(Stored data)
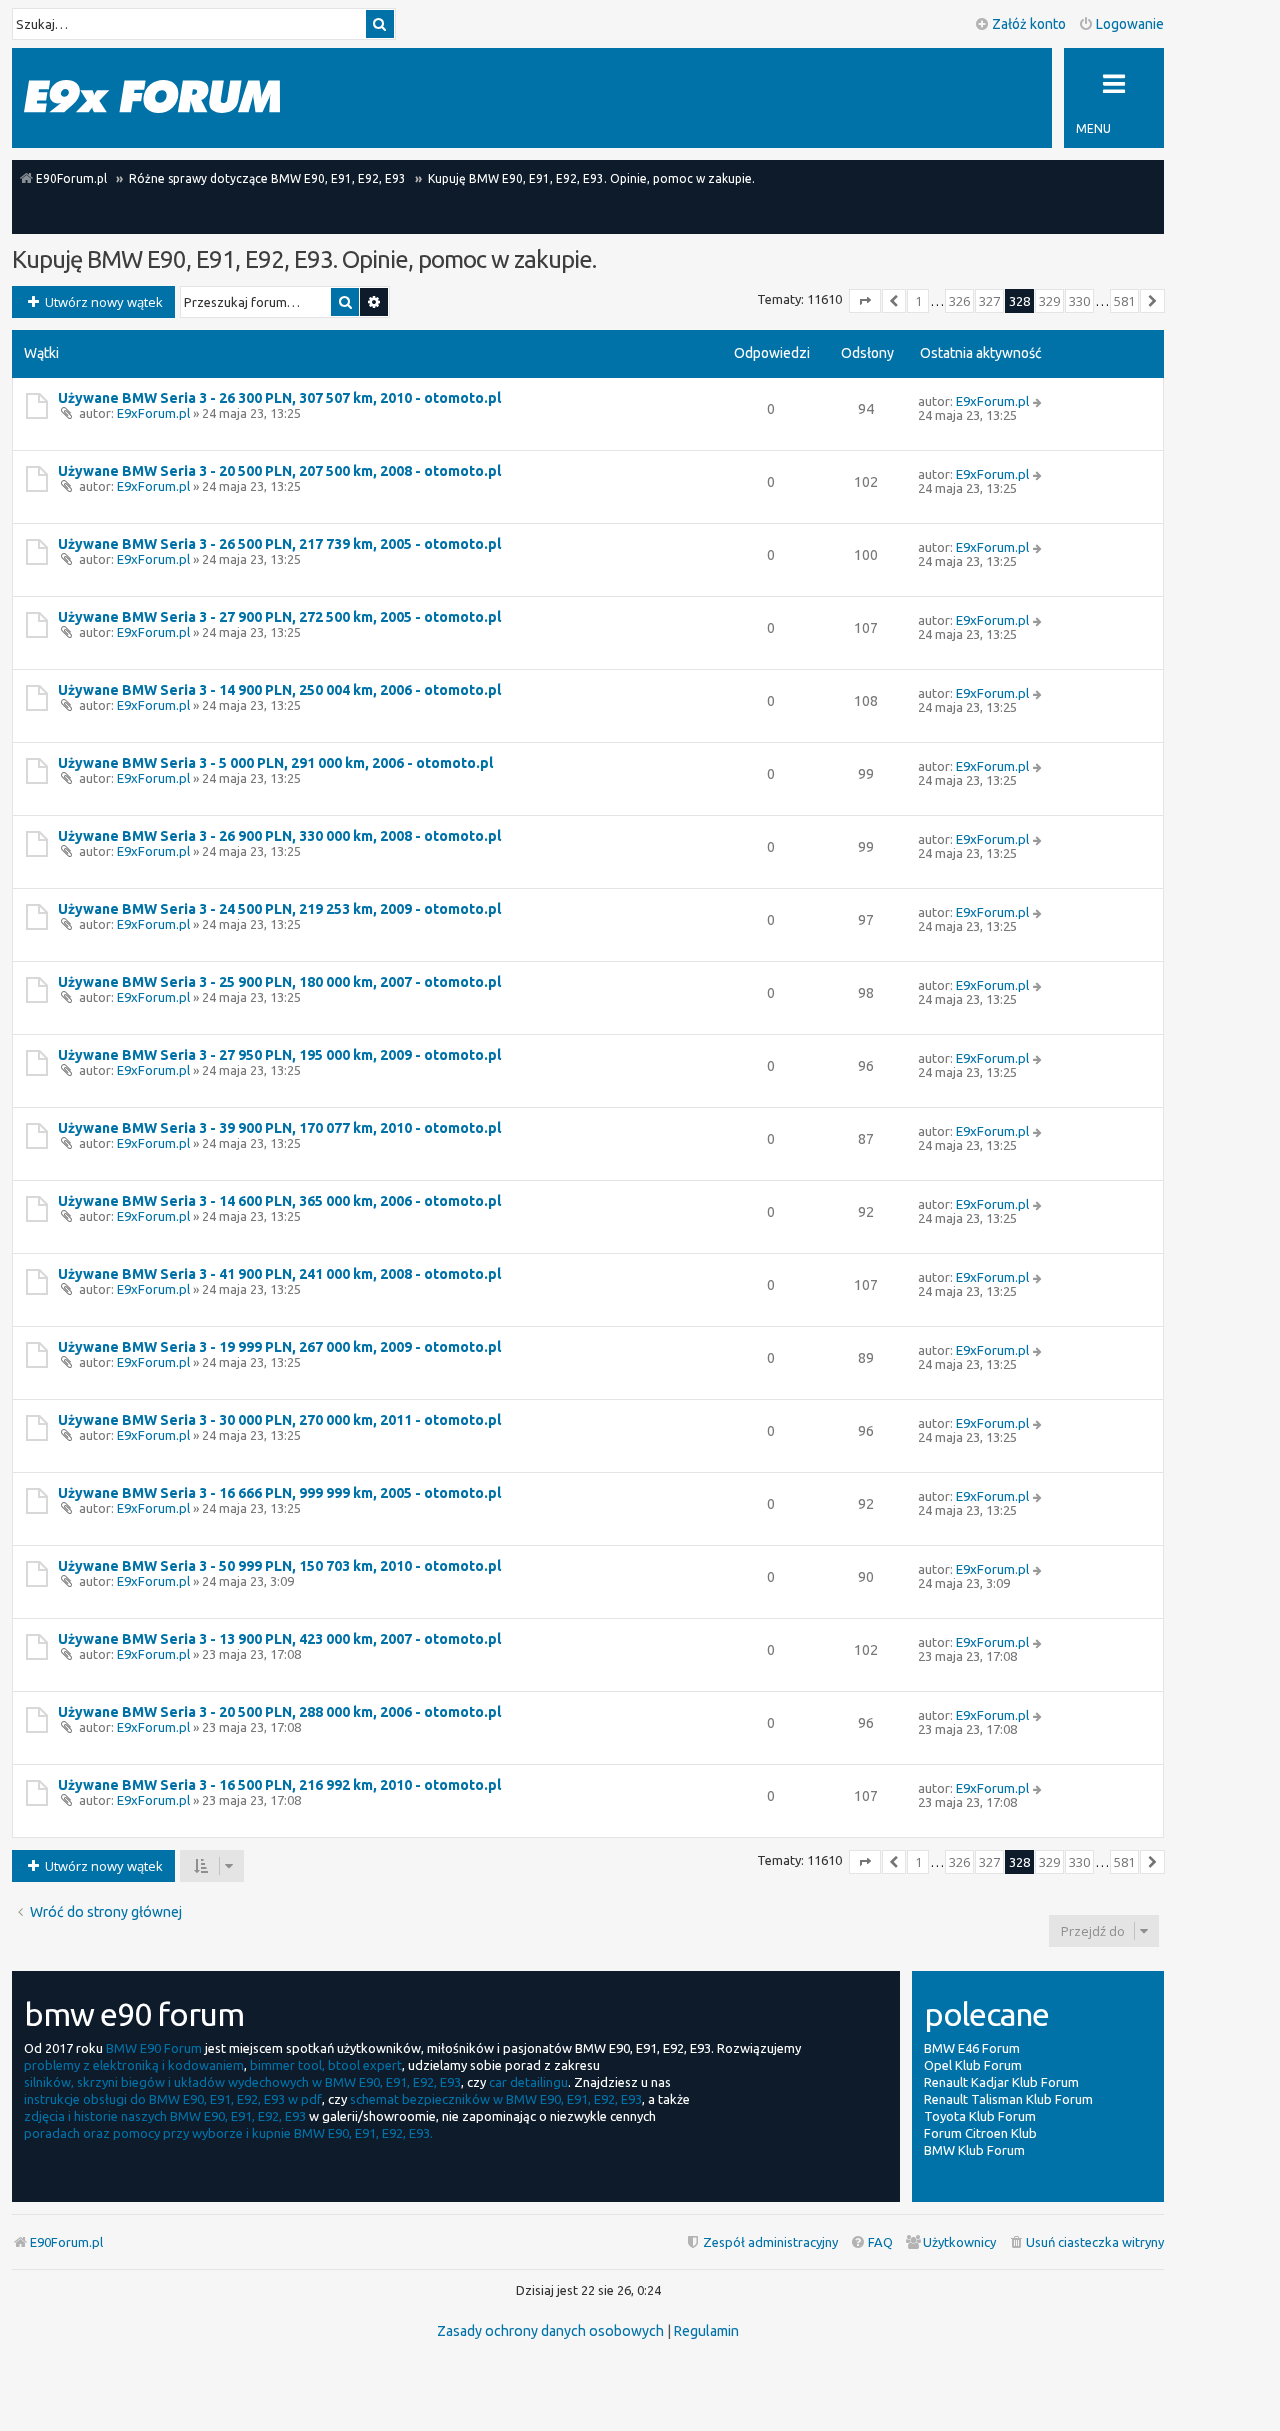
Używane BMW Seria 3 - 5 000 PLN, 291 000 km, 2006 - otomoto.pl (275, 763)
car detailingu (528, 2082)
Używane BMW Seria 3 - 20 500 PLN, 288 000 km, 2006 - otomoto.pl (279, 1712)
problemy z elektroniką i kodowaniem (134, 2065)
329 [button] (1049, 301)
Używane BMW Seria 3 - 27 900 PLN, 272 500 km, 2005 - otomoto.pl (279, 617)
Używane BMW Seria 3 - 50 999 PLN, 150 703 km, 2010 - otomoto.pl (279, 1566)
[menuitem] (1086, 2242)
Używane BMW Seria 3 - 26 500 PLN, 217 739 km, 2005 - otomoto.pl (279, 544)
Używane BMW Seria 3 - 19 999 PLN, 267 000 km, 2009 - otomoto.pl (279, 1347)
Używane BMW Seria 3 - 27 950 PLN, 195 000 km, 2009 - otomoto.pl (279, 1055)
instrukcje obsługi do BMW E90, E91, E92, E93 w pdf (173, 2099)
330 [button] (1079, 301)
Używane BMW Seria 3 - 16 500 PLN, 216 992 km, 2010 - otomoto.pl (279, 1785)
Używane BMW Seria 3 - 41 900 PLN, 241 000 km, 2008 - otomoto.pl (279, 1274)
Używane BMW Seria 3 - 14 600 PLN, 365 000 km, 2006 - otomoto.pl (279, 1201)
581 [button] (1124, 301)
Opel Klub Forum (973, 2065)
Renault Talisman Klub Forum (1008, 2099)
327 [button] (989, 301)
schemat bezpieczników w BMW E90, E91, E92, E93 (496, 2099)
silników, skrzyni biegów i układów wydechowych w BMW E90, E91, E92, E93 (242, 2082)
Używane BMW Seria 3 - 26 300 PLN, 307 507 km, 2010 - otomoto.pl (279, 398)
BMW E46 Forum (972, 2048)
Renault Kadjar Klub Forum (1001, 2082)
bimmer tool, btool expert (326, 2065)
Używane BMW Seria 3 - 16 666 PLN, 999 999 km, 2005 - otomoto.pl (279, 1493)
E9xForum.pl (153, 413)
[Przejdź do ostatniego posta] (1038, 401)
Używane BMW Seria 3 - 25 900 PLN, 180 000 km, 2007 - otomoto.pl (279, 982)
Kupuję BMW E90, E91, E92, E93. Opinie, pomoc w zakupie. (304, 259)
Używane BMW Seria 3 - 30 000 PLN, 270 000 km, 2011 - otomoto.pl (279, 1420)
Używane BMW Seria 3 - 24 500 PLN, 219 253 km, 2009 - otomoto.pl (279, 909)
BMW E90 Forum (154, 2048)
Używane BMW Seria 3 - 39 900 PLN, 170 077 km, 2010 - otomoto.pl (279, 1128)
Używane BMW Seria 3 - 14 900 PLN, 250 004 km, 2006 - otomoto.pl (279, 690)
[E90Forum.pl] (152, 97)
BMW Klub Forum (974, 2150)
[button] (865, 301)
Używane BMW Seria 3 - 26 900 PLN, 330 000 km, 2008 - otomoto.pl (279, 836)
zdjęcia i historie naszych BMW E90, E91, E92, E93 (165, 2116)
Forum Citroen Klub (980, 2133)
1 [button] (918, 301)
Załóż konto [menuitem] (1029, 24)
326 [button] (959, 301)
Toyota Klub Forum (980, 2116)
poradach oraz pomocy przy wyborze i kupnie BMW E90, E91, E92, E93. (228, 2133)
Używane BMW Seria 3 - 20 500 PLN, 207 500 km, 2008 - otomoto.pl (279, 471)
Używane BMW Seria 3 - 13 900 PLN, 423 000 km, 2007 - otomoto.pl (279, 1639)
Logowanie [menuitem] (1130, 24)
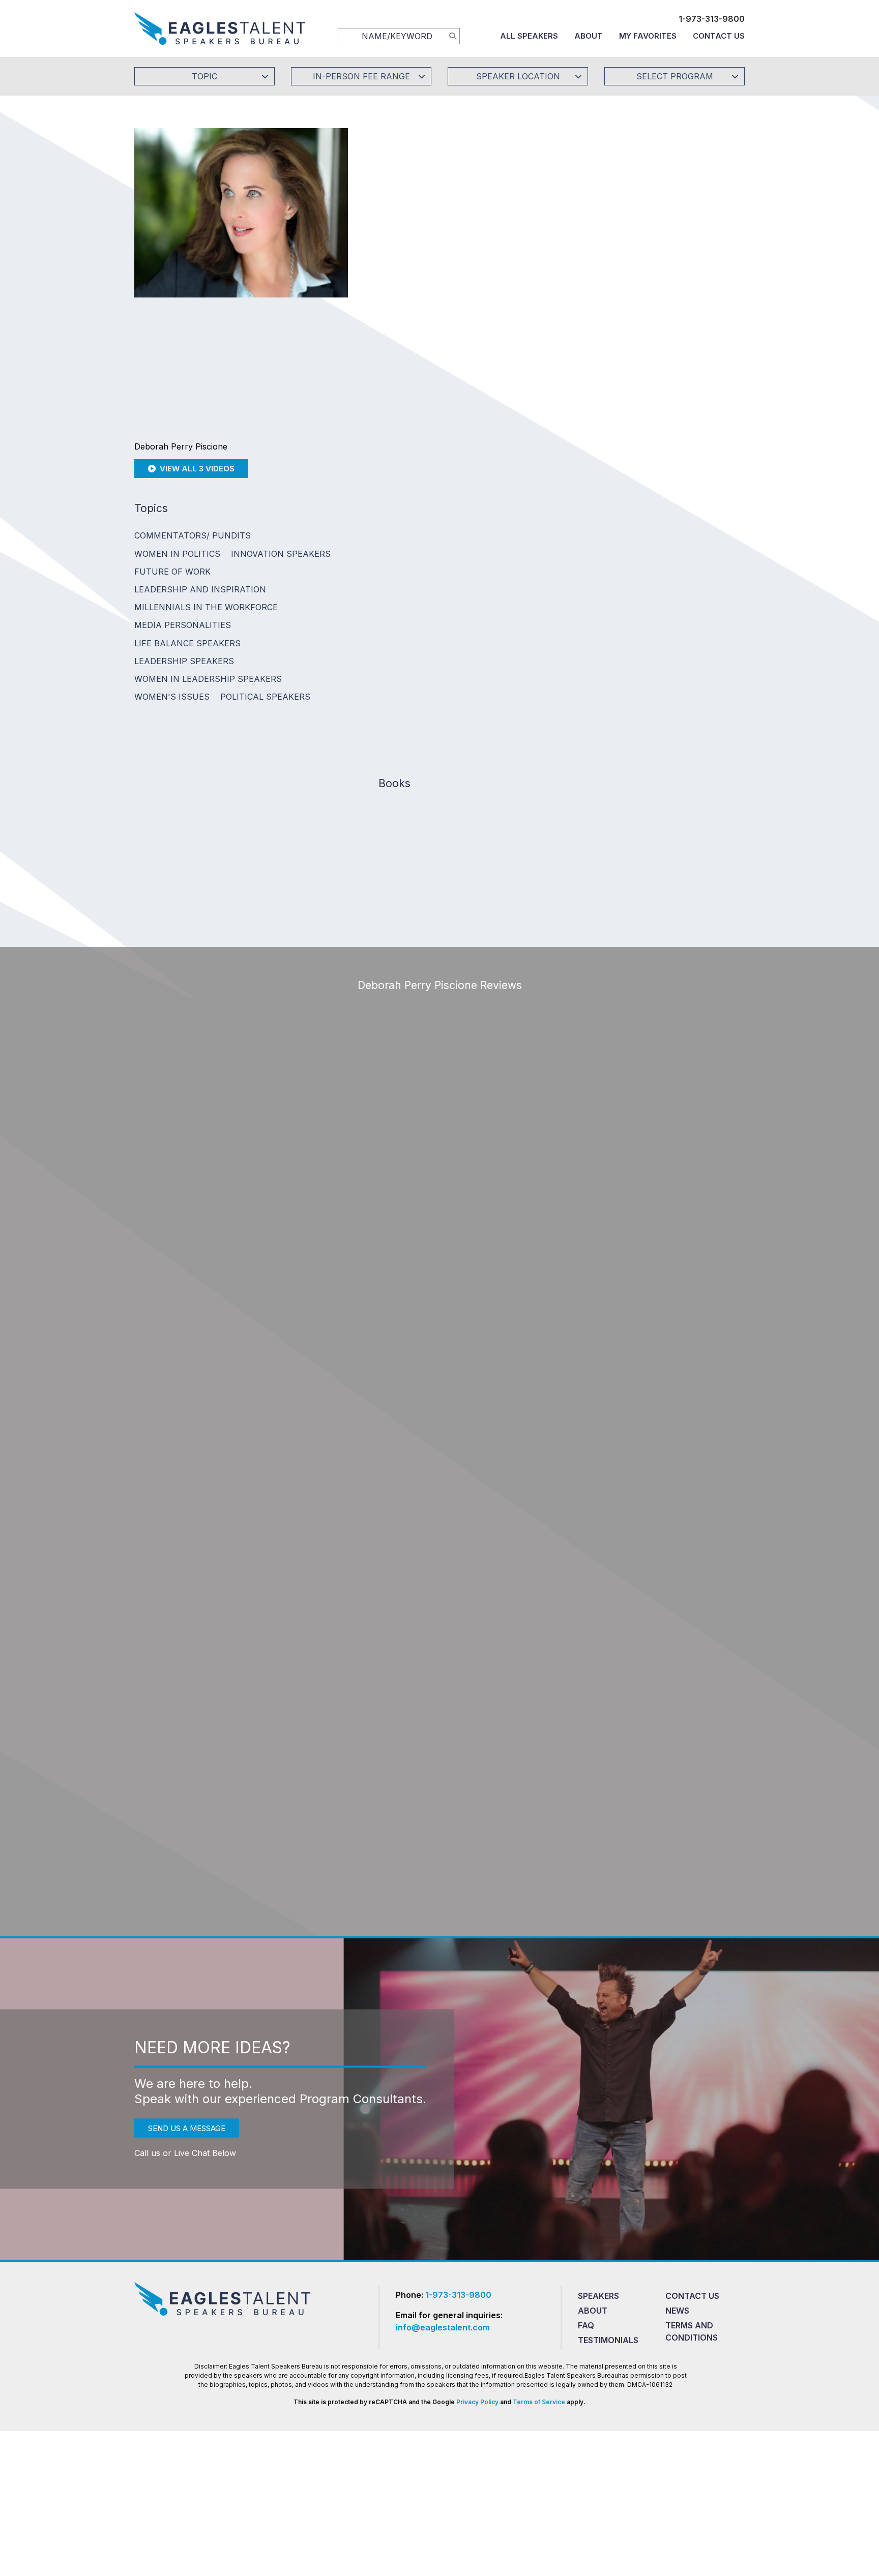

**YOUR GOAL:**
Please work out how many lines in the records hold the string "button", and give only the number.

**OUTPUT FOR THIS TASK:**
7